Maitake α-glucan, YM-2A, isolated from Grifola frondosa, has been characterized as a highly α-1,6-branched α-1,4 glucan. YM-2A has been shown to possess an anti-virus effect in mice; however, it does not directly inhibit growth of the virus in vitro, indicating that the anti-virus effect of YM-2A might be associated with modulation of the host immune system. In this study, we found that oral administration of YM-2A could inhibit tumor growth and improve survival rate in two distinct mouse models of colon-26 carcinoma and B16 melanoma. Orally administered YM-2A enhanced antitumor immune response by increasing INF-γ-expressing CD4+ and CD8+ cells in the spleen and INF-γ-expressing CD8+ cells in tumor-draining lymph nodes. In vitro study showed that YM-2A directly activated splenic CD11b+ myeloid cells, peritoneal macrophages and bone marrow-derived dendritic cells, but did not affect splenic CD11b- lymphocytes or colon-26 tumor cells. YM-2A is more slowly digested by pancreatic α-amylase than are amylopectin and rabbit liver glycogen, and orally administered YM-2A enhanced the expression of MHC class II and CD86 on dendritic cells and the expression of MHC class II on macrophages in Peyer's patches. Furthermore, in vitro stimulation of YM-2A increased the expression of pro-inflammatory cytokines in Peyer's patch CD11c+ cells. These results suggest that orally administered YM-2A can activate dendritic cells and macrophages in Peyer's patches, inducing systemic antitumor T-cell response. Thus, YM-2A might be a candidate for an oral therapeutic agent in cancer immunotherapy.
Masuda Y, et al. 2017. Antitumor activity of orally administered maitake α-glucan by stimulating antitumor immune response in murine tumor. Department of Microbial Chemistry, 9;12(3):e0173621.
Anti-Inflammatory Properties of Maitake Mushroom
The objective of the present study was to demonstrate the anti-inflammatory and antinociceptive properties of agaricoglycerides of the fermented mushroom of Grifola frondosa (AGF).
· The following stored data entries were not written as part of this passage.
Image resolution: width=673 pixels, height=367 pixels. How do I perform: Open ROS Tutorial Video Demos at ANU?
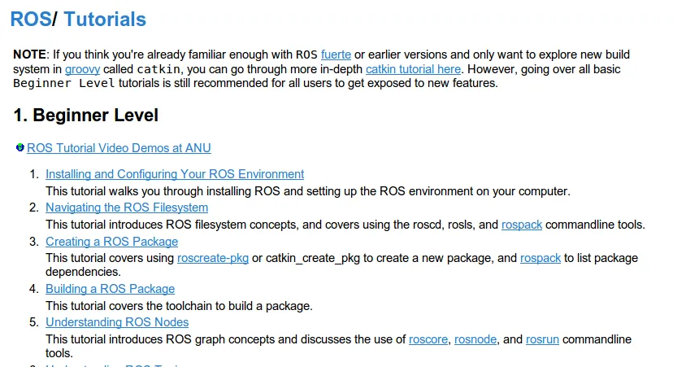click(119, 148)
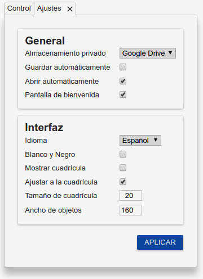203x279 pixels.
Task: Enable the Guardar automáticamente checkbox
Action: [123, 67]
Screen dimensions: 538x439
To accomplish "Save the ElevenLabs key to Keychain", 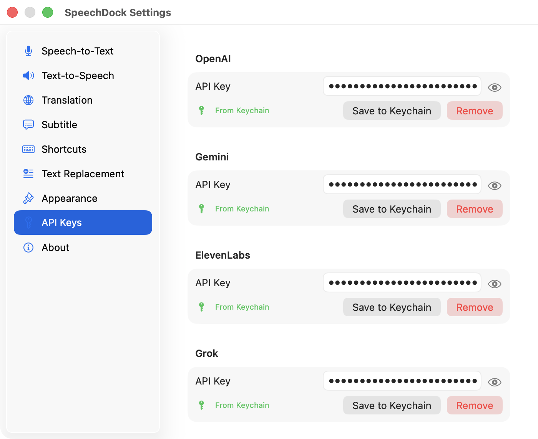I will [x=392, y=307].
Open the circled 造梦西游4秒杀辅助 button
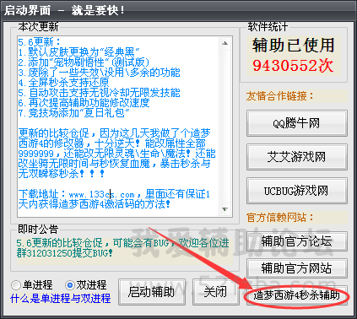Image resolution: width=357 pixels, height=319 pixels. (x=297, y=295)
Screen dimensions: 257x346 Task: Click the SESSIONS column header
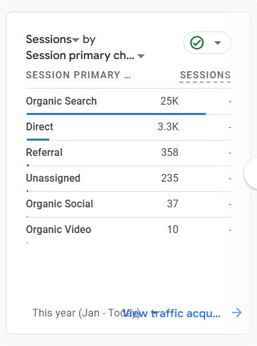pyautogui.click(x=205, y=75)
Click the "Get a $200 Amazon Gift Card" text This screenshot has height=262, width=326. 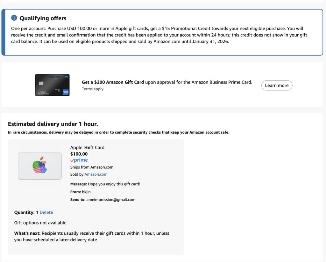point(113,82)
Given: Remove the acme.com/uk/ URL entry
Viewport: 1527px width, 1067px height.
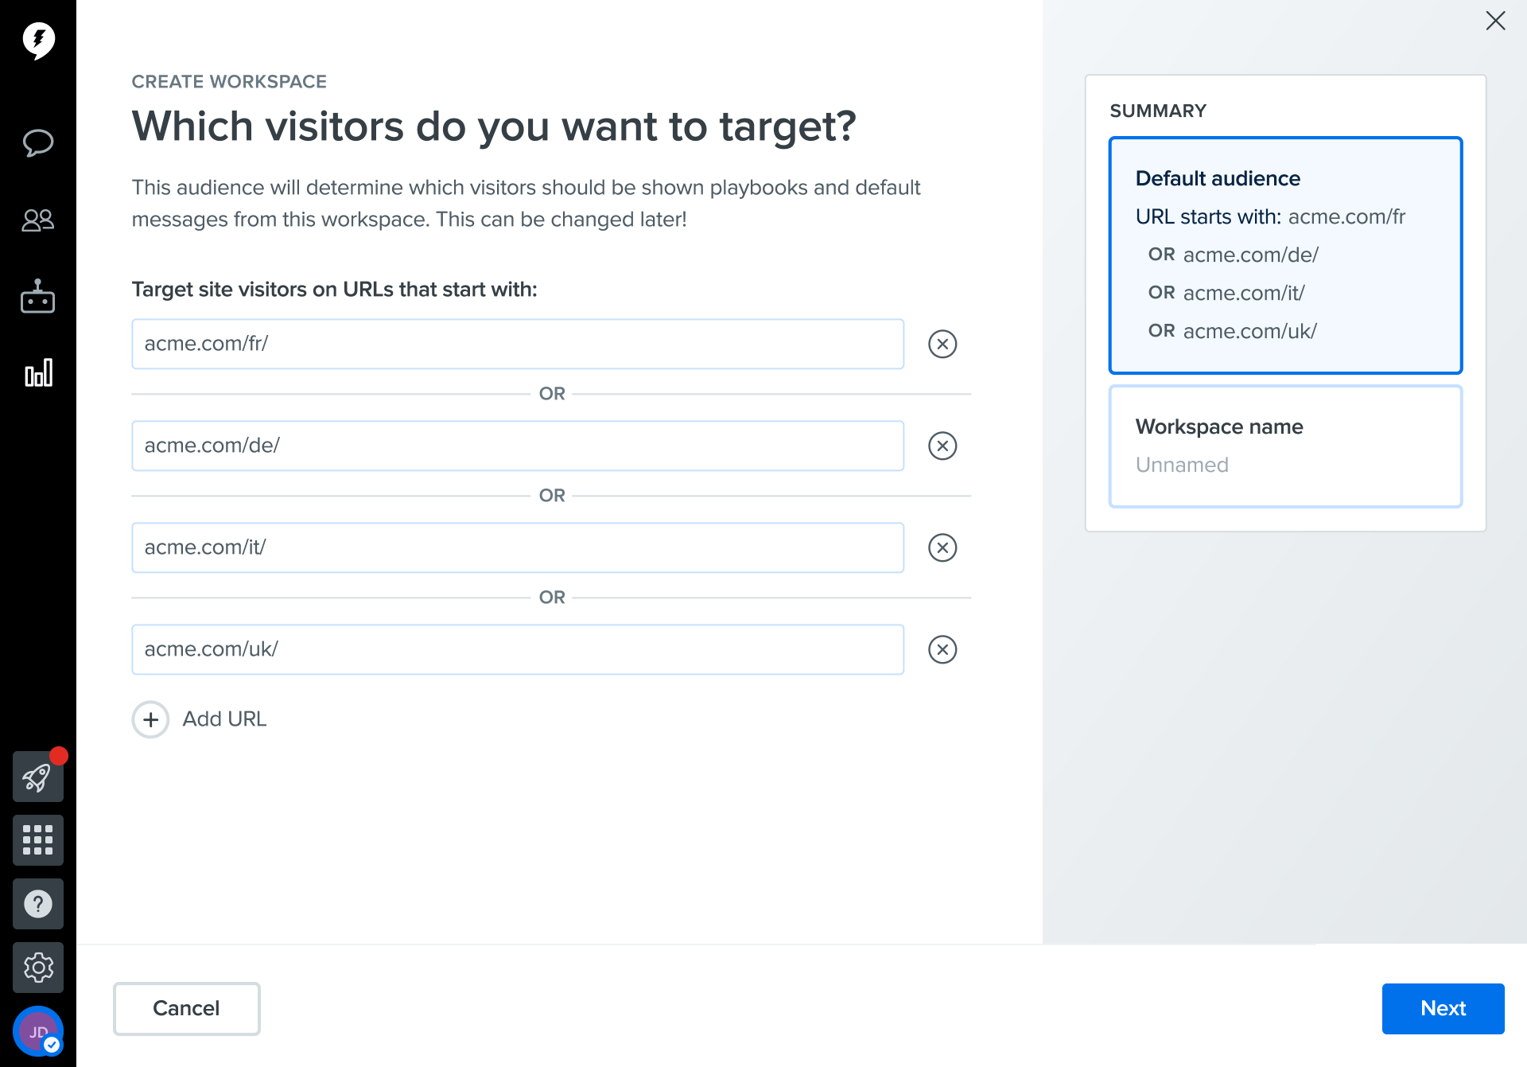Looking at the screenshot, I should tap(941, 649).
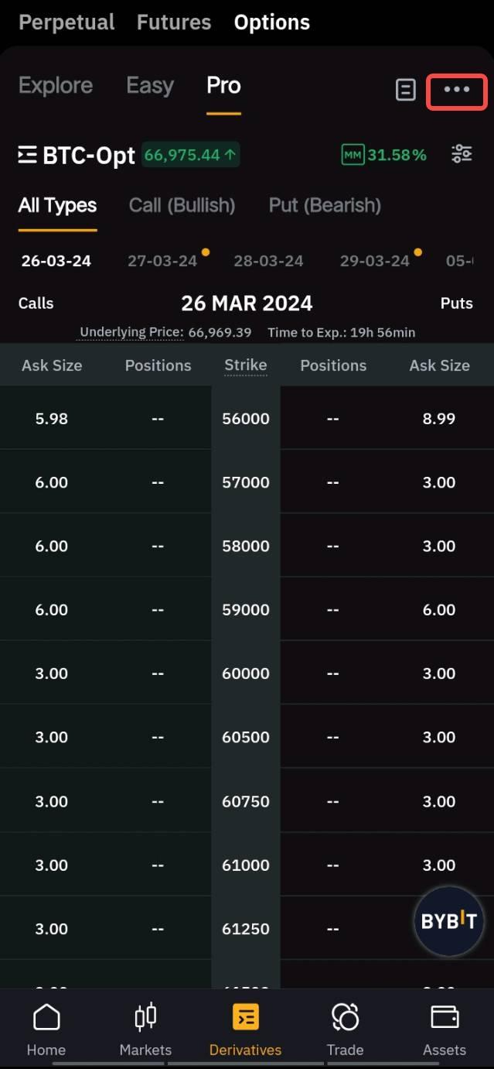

The effects of AGF on interleukin-1β (IL-1β) levels, tumor necrosis factor-α (TNF-α) levels, nuclear factor kappa B (NF-κB) levels, intercellular adhesion molecule-1 (ICAM-1) levels, cyclooxygenase-2 (COX-2) levels, and inducible nitric oxide synthase (iNOS) levels were determined by ELISA. The antinociceptive effects of AGF were also analyzed in acetic acid-induced pain model and formalin-induced inflammatory pain model, respectively. At the same time, the pharmacokinetic assay of AGF was also made. AGF at the dose level of 500 mg/kg significantly inhibited LPS-induced upregulation of NF-κB activation and the production of IL-1β, TNF-α, iNOS, ICAM-1, and COX-2. Moreover, AGF at the dose level of 500 mg/kg suppressed the acetic acid-induced abdominal constrictions (p < 0.05) and the formalin-induced spontaneous nociceptive behaviors (p < 0.05) in rats. The total plasma concentrations of drug after oral administration of AGF at the dose level of 500 mg/kg led to an improvement in oral bioavailability. It accounts for the anti-inflammatory and antinociceptive activity of AGF. The present study demonstrated that AGF at the dose level of 500 mg/kg has important anti-inflammatory and antinociceptive effects in preclinical models of inflammation and in some models of pain and thus may be used as an alternative medicine for inflammatory pain.
Han C, et al. 2012. Pharmacological and pharmacokinetic studies with agaricoglycerides, extracted from Grifolafrondosa, in animal models of pain and inflammation. School of Pharmacy, 35(4):1269-75.